Big data is a bright spot in a tough market, and security, infrastructure and management are three keys to helping your customers succeed.
Big data and analytics are becoming increasingly important in federal IT spending. With reduced budgets and staff, government agencies have to rely more heavily on data analytics to help them accomplish their missions.
As a result, big data is one of the few bright spots in federal IT spending. An average of $2.3 billion a year is spent by agencies in gathering, processing, and disseminating data, according to the Department of Commerce Economics and Statistics Administration. The market intelligence team at immixGroup estimates a 5.85 percent compound annual growth rate (CAGR) for big data and analytics from fiscal 2014 to fiscal 2017.
This all translates to opportunities for commercial technology vendors – not just for analytics tools, but also for all of the accompanying services and technology that underpin big data.
SECURITY, INFRASTRUCTURE AND MANAGEMENT: BIG DATA’s BIG 3
Let’s take a closer look at three areas government agencies need to consider when implementing big data programs.
Security. With cybersecurity making the list of most government agencies’ top IT priorities, this is a perfect example of government agencies relying more heavily on data to accomplish their missions with less money. COTS vendors can help with big data projects that help agencies discover who can access their networks, and look at users’ behavior.
They can look at patterns in data to predict where and when access issues and insider threats may appear, and be proactive about protecting their networks. Networks are better defended with this type of situational awareness and predictive analysis.
Infrastructure and Storage. Because of dispersed storage infrastructures, government agencies often struggle with managing information on the scale required by big data. Early systems also may have been stovepiped, making database and systems integration difficult. To overcome storage limitations, agencies need converged or unified infrastructures and cloud solutions. COTS vendors have an opportunity to provide products that integrate this stovepiped information and offer the bandwidth, data access, and cost savings needed to properly implement big data.
Data Management. The government needs big data solutions to make data accessible over various databases, to create metadata and to use tagging to simplify data analysis. Data quality is also important. Agencies need to know they’re using the right data sets, which means being able to sort data to either keep and classify it or dispose of it.
Unfortunately, data cleansing is time-consuming and expensive. The government needs analysts to focus on analysis, not data management. COTS products for data management can help analysts spend more time on analysis and less time on cleanup. Those are just some of the key opportunities for big data sales and services. Of course, having the right products and services does not guarantee agencies’ success in big data implementations.
PLANNING FOR BIG DATA SUCCESS
Because this type of sale includes considerable consultation, it’s important to convey to government customers what they need to do to ensure their big data projects yield the intended results. Here are some basic steps for big data success.
Define project parameters. Big data projects need to be well-defined. Planning is really the essential element to a successful big data initiative. This means determining what big data can and cannot do for a project. Understanding those possibilities helps determine the scope of the project, and prevents mission creep during execution.

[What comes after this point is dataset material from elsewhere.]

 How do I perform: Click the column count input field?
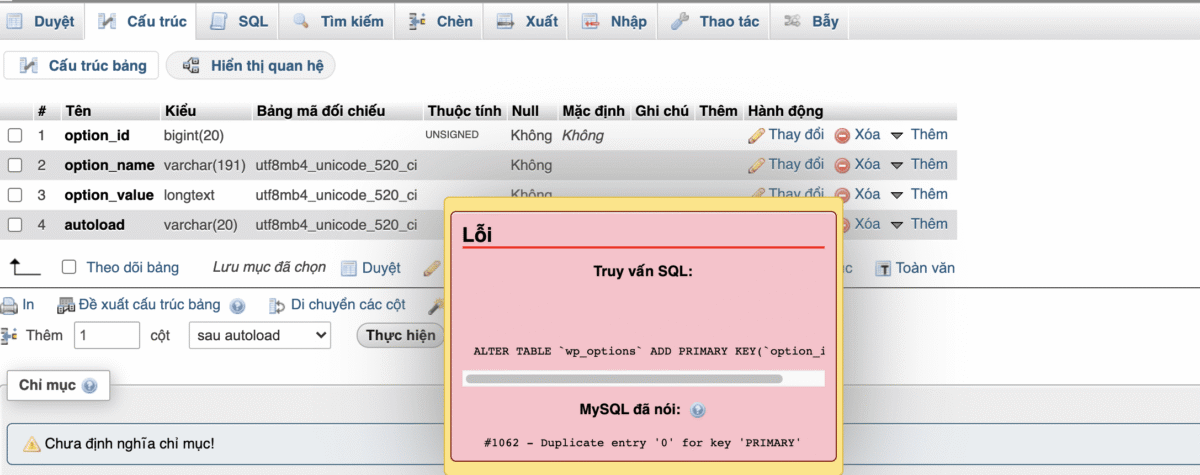click(x=107, y=336)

Examine current policies. Are outdated policies keeping an agency from using the right kinds of technologies? Since many of the challenges associated with big data projects in the government are cultural, agencies can combat resistance by pro-actively planning where data and information sharing will be an issue. This may mean adjusting long-established ways of doing things. In the long run, though, it allows wary groups to be better educated and engaged, which will make buy-in easier.
Get buy-in early. Getting buy-in from all involved groups and their leadership is critical to project success. That means regular communication with these groups as early in the process as is practical (as early as establishing policy, as we’ve seen above). It also means regular updates as the project is executed. That level of communication helps with cultural issues that may create adoption challenges, and ensures the project stays on track.
Track results, expected and real. It may seem obvious, but any successful big data project must have trackable performance measures. A project must have some idea of anticipated results, against which actual performance results can be compared. That’s the only real way to determine whether the project was a success, and to demonstrate that success to stakeholders.